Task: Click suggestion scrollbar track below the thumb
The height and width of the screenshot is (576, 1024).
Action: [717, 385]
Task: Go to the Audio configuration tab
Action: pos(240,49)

* **HOW TO COMPLETE THIS TASK**
Write out every record again, exactly as it was written.

* **ANSWER TO THE PROBLEM**
Task: Click suggestion scrollbar track below the thumb
The height and width of the screenshot is (576, 1024).
Action: [717, 385]
Task: Go to the Audio configuration tab
Action: pos(240,49)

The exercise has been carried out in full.